Surprise, surprise, it has been met with howls of protest from the Sugar industry and the multi-billion soft drinks and food industries that manufacture "sugar-rich" products. Worse still, as our health editor documented on Monday, the Sugar industry's opposition has not been confined to democratic debate. Behind the scenes it has been as ruthless as the tobacco industry in trying to coerce the WHO into withdrawing its report. Industry-subsidised "scientific" front organisations have been set up; powerful Washington lobbyists engaged; and most serious of all, sugar caucus congressmen recruited to bring the WHO to heal with the threat that they would cut-off the £260m annual contribution which the US pays to the UN agency. To its credit the WHO has resisted all these forms of blackmail - and in doing so has won a spectacular PR victory over the lobbyists.

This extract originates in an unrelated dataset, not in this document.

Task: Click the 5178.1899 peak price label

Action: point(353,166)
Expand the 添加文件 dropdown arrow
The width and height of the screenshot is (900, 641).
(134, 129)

Just like the tobacco industry, the sugar barons remain in denial of the devastating effects of their product. Obesity has tripled in the last 20 years. Over half of adults in many developed states are obese, leading to 30,000 premature deaths in the UK - and 300,000 in the US - from heart or chronic diseases. Yet still the industry insists that a 25% sugar intake is safe. All serious research contradicts this assertion. WHO gathered together 30 international experts to draw up its report - including the leading scientist on obesity in the US. Twenty-three national reports have already set sugar targets of 10% or less of calorie intake. There is a second battle to come: a policy report, which earlier drafts suggest will include calls for removal of soft drinking vending machines in schools and a tax on high sugar products. WHO must hold its nerve and let the Science speak.